Beyond Extreme Energy (BXE) and their allies held a press event outside the building at 9:30 AM to call on LaFleur to use her final meeting to stand on the right side of history, to throw aside her convoluted rationales that allow her to both call for consideration of climate impacts and to still approve these projects that will be spewing climate-and community-wrecking emissions for the next 40 years – well past the time the U.S. and the world need to transition to a 100 percent clean energy economy.

BXE will also announced the next steps in our campaign to transform FERC into FREC, the Federal Renewable Energy Commission, as part of future Green New Deal legislation. In support of our call for LaFleur to vote to block new fossil fuel projects and FERC to transform into an agency dedicated to a just transition away from all fossil fuels Statements were read from a variety of impacted communities:

“Twice FERC had all the information necessary to make the correct decision to deny the Jordan Cove Energy Project.” said Deb McGee 350Eugene Volunteer/Director. “The only thing that has changed is that Green House Gasses in our atmosphere have risen to 415ppm, causing more extreme weather, more fires, and making every reason to deny the permit even clearer and more profound. If we are to survive we must build no new fossil fuel infrastructure! Keep it in the Ground!”

“After years of extreme storms, polluted water supplies and devastating fires, FERC has fueled climate change and poisoned our planet,” said Donna Chavis, senior fossil fuel campaigner at Friends of the Earth. “If we want to stop climate change, FERC should commit to a policy of no more fossil fuel infrastructure and put an end to projects like the Atlantic Coast Pipeline.”

“Three and one half years ago we learned that the Atlantic Coast Pipeline would cut our property in half with over 3,000 feet of 42 inch pipeline, coming within 600 feet of our home,” said Bill Limpert, who lives with his wife in a retirement home and property in Bath County, Virginia. “We have since learned that the 3M Scotchkote Fusion Bonded Epoxy 6233 coating used on the pipes for the ACP contains carcinogenic, mutagenic, and toxic properties. Manufacturer 3M states that this product degrades and chalks. FERC has said they are investigating this but that is not enough; they should issue a stop work order immediately for the ACP.”

“FERC continues to pillage our community in New York City and global climate health by approving more fracked gas infrastructure by facilitating rather than regulating,” said Kim Fraczek, Director of Sane Energy Project. “We are now facing yet another fracked gas pipeline, the Williams NESE pipeline, approved by FERC against the will of the community, and against our state law, and twice denied by our Department of Environmental Conservation, and without consensus of FERC commissioners, considering Commissioner Richard Glick’s dissent surrounding this pipeline’s approval. We understand that FERC won’t get paid unless they approve pipelines, and today, we are here to insist on a complete revision of an agency that is in charge of interstate energy infrastructure since the DNA of FERC is a captive agency controlled by the very industry its assigned to regulate. There is a national consensus from communities that we can never expect to see justice from FERC in its current form.”

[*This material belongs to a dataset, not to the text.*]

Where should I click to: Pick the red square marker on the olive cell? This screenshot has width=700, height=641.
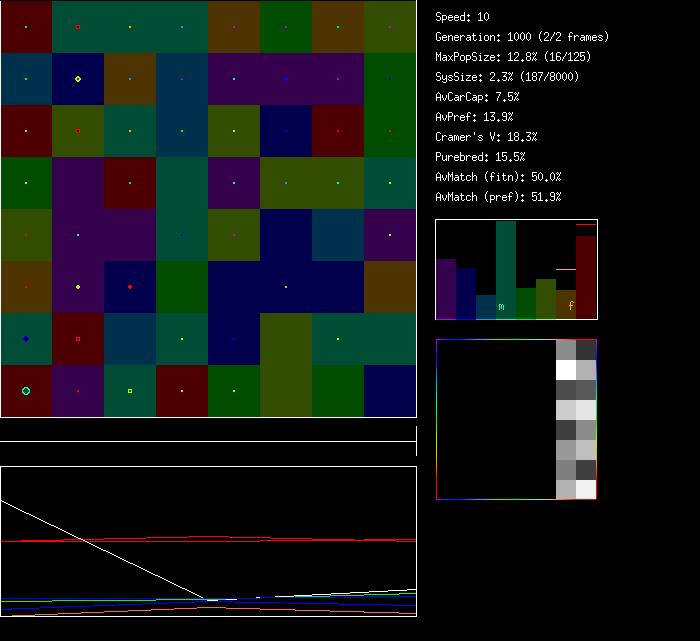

“The State of Oregon and communities impacted by the Jordan Cove LNG export terminal and pipeline are sending a strong message to FERC that they must consider the full climate impacts of a project before approval,” said Allie Rosenbluth, Campaigns Director at Southern Oregon-based community group Rogue Climate. “By standing up against new fracked gas projects and ensuring FERC considers climate before permitting new projects, Commissioner LaFleur has an opportunity to leave a climate legacy at the agency.”

“Not only is the Jordan cove project a thirty five year commitment to fossil fuels hobbling the change to clean energy but after 14 years the project still is terrorizing landowners like us.” said Larry and Sylvia Mangan, North Bend Oregon, landowners along one of the routes of the pacific gas connector. “A Canadian corporation should not be allowed to use eminent domain against US citizens for private gain.”